PLOT: Just a few days before what’s supposed to be a career-defining game, star college quarterback LeMarcus James (Stephan James) and his best friend Emmett Sunday (Alexander Lugwig) go on strike. They refuse to play in the championship game to protest how student-athletes are never compensated despite college football being an obscenely wealthy sport. Soon, more players begin to go on strike, and the NCAA has a significant problem on their hands.
REVIEW: National Champions is a movie that seemingly came out of nowhere. It’s directed by Ric Roman Waugh, who – in addition to the recent Greenland – made the incredibly underrated Shot Caller and has a knack for making down and dirty dramas without any easy answers. This story of college players on strike could have been corny or two-dimensional in a lesser director’s hands. Still, everyone, from LeMarcus to his coach (played by the great J.K. Simmons) and the NCAA fixers, gets equal screentime. There are definitely heroes and villains here, but the question of remunerating college athletes isn’t one that can be answered quickly.
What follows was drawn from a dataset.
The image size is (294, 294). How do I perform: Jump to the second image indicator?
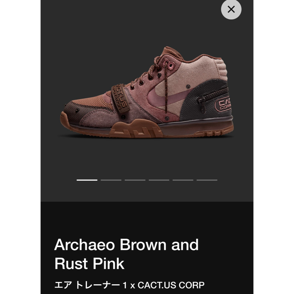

With his noble qualities and faith, Marcus James could have been portrayed as too likable a character, but Waugh and writer Adam Mervis give him some flaws. He’s self-righteous and possibly dishonest about a career-changing injury that jeopardizes his status as a future number one NFL draft pick. He’s also one for the ladies, so much so that he infected his whole team with Covid-19 (with this set in a vague post-Coronavirus era where no one needs to wear masks anymore). However, he has a point about the athletes needing to be paid, with him noting that many, including his best pal (Ludwig’s Emmett), end their college days with broken bodies, no health insurance, and no future in the sport.
James has always been a brilliant actor, and he sinks his teeth into one of his best roles to date by making him a human being. Ludwig is also good as James’ buddy, who doesn’t have the flair for talking his buddy does but is willing to back him up no matter what. Outside of those two, the key character here is J.K. Simmons as their coach, who’s struggling with the fact that their game may bring him the first championship of his life. He’s also got a wife (Kristin Chenoweth) that’s leaving him for the very same college professor (Timothy Olyphant), whose fiery speeches inspired James’ revolt.
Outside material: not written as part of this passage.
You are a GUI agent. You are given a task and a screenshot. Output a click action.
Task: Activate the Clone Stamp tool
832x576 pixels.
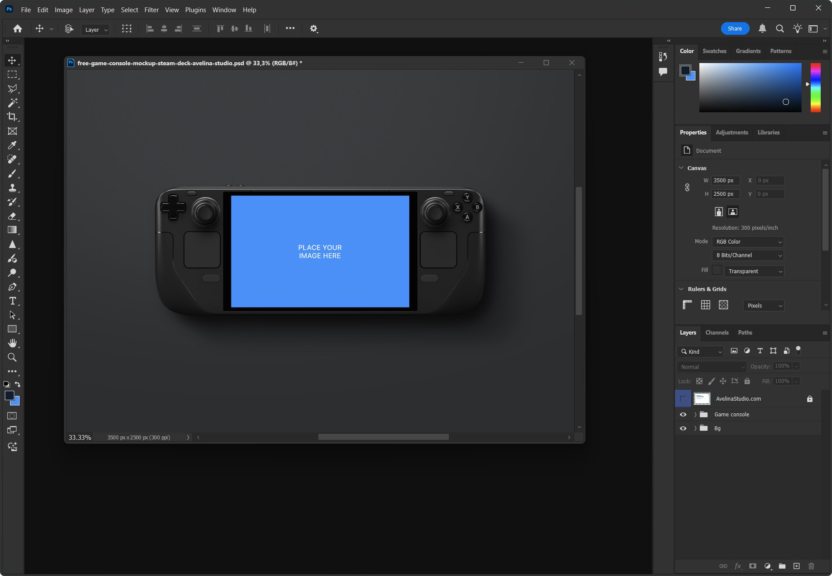coord(12,188)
Simmons starts the film as wholly sympathetic, unwilling to play dirty with the NCAA’s fixer, played by an amazing Uzo Aduba, who he knows can destroy lives with the touch of a button on her ever-present smartphone. But, he’s also worth millions and, in the end, is out to serve himself, and to the film’s credit, he’s not demonized for that. Even Aduba has her moments of introspection. Along with Jeffrey Donovan’s NCAA honcho and a couple of boosters played by Tim Blake Nelson and Andrew Bachelor, she is the closest this movie has to a villain. However, she’s right when she warns James that if he wins and athletes start getting paid, any college sport that’s not a moneymaker like football and basketball will get cut.
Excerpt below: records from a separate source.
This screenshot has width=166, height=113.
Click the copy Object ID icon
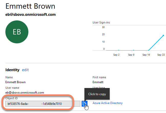(x=84, y=103)
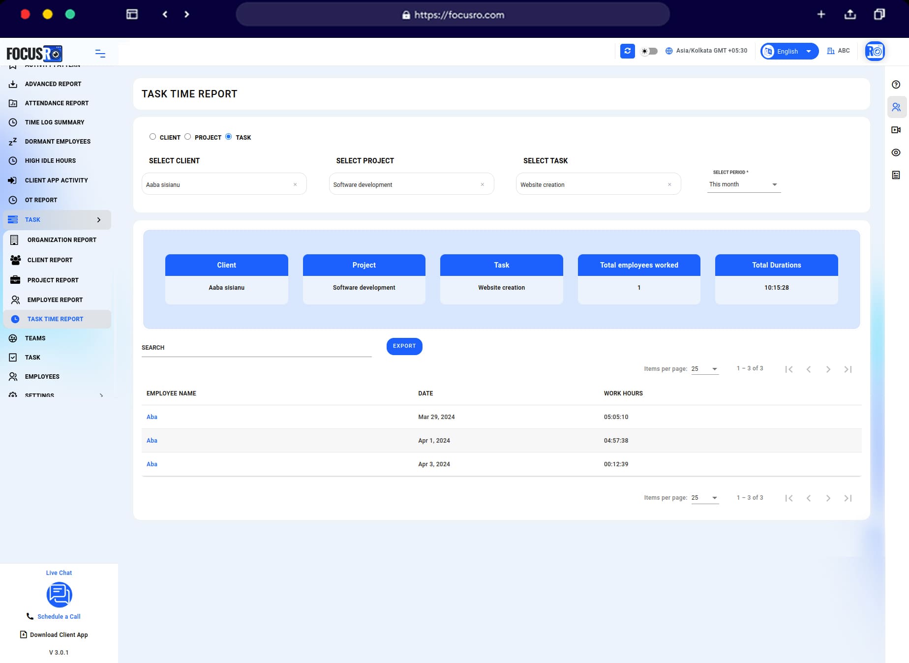Viewport: 909px width, 663px height.
Task: Click the refresh data icon in the top bar
Action: tap(628, 51)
Again, there are no clear-cut answers handed out here, and the film never lectures you about who’s right or wrong. While Waugh and Mervis have a strong opinion about the right of college athletes to get paid, they look at the other side as well, even if the NCAA is ultimately portrayed as a perilous group to tangle with. All that makes National Champions food for thought and a movie that’s bound to provoke a much-needed conversation, even if the answer isn’t clear-cut at all.